Expanding Horizons in the Eastern Uinta Basin: Gas Plays Growing in New Ways
Davis, Gary D.
Westport Oil and Gas Company, LP, Denver, CO
The Uinta basin is a prolific Laramide-age gas and oil-producing basin located in northeastern Utah. Sediments as thick as 30,000 feet are present in the basin. The upper Cretaceous and Tertiary sequences, represented by the Mesaverde Group, Wasatch and Uinta Formations represent terrigenous clastics and minor carbonate rocks deposited in an overall regressive sequence. The sediments serve as source, reservoir and seal in a series of basin-centered gas accumulations. Sporadic exploratory drilling typically encountered significant shows of natural gas but the lack of a consistent market and pipeline access stunted widespread activity. Recent improvement in gas markets, technological advances in drilling and particularly completions rekindled interest in this prolific gas-prone basin.

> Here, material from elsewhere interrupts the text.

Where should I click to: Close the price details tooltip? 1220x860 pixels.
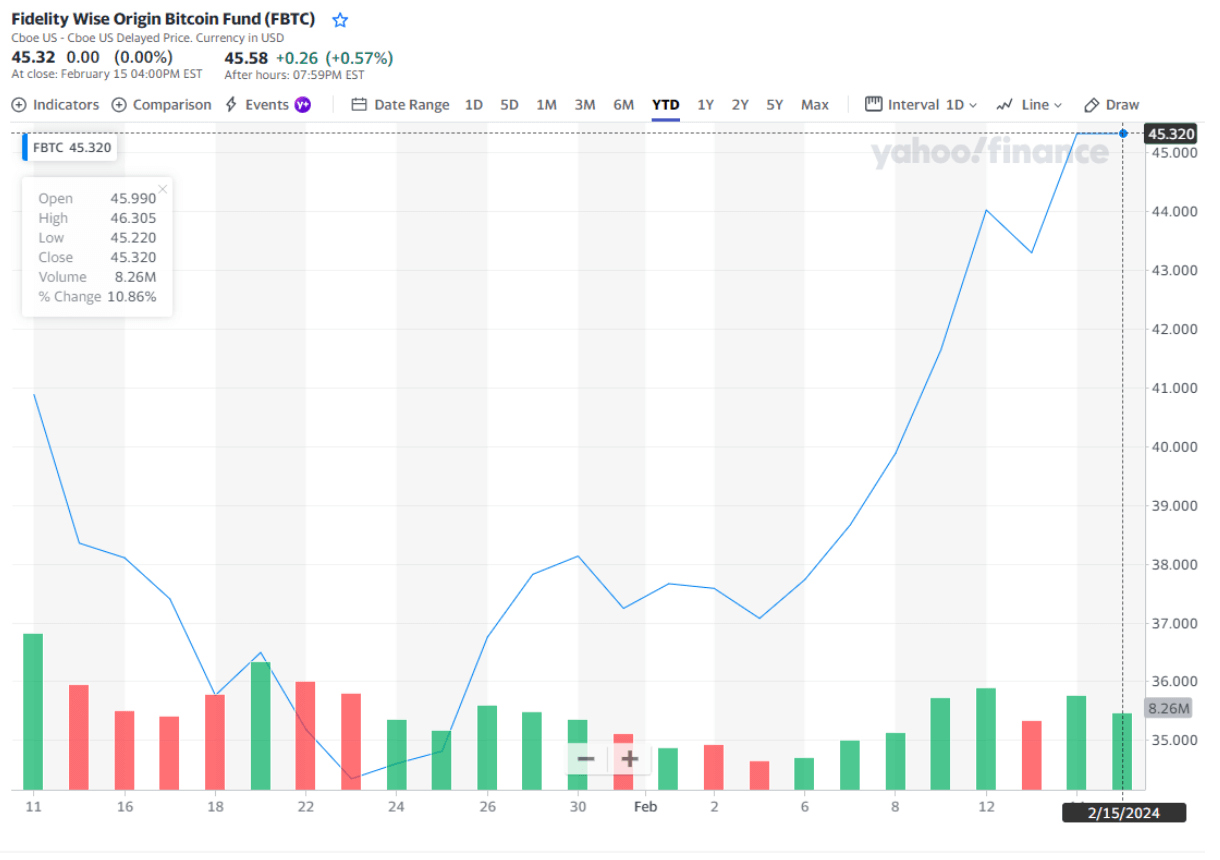(x=163, y=188)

A number of companies are re-visiting the Mesaverde Group and Wasatch Formation stratigraphic plays and re-defining the boundaries of economic production. Conventional wisdom classifying these rocks as “too tight and too wet” to produce is rejected. Laramide structural influence appears to play a more significant role than originally assumed in these classic stratigraphic plays. In particular, structural influence affecting and enhancing natural fracturing appears to positively influence productivity.

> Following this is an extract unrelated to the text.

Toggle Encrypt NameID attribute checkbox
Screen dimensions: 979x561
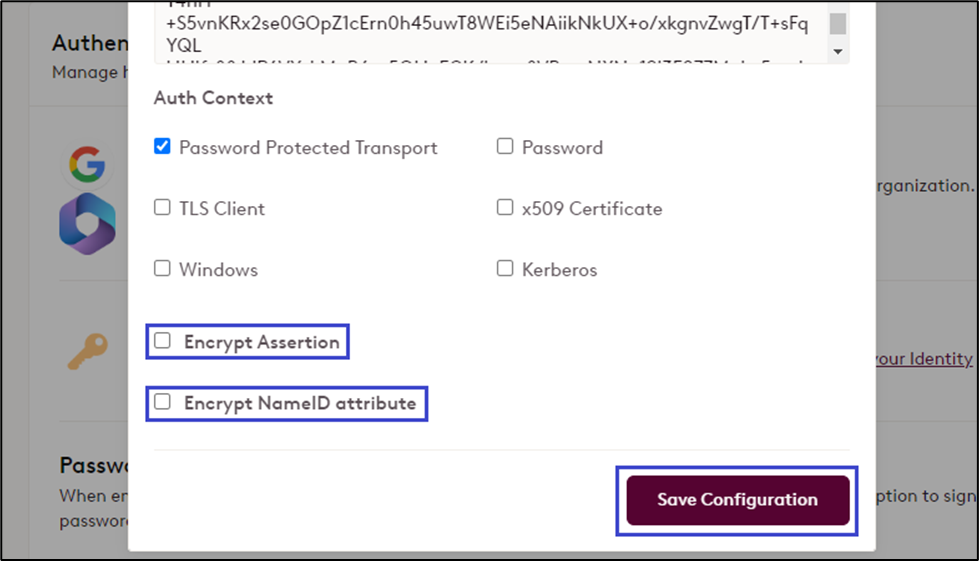[162, 403]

The eastern Uinta basin is poised to vastly increase its contribution to Rocky Mountain natural gas production. Accompanying this development are many related considerations, including: the role of modern seismic; associated water production and disposal; compression and take away capacity limitations; optimal well spacing; well completion methods; lands access; and, environmental interventionism.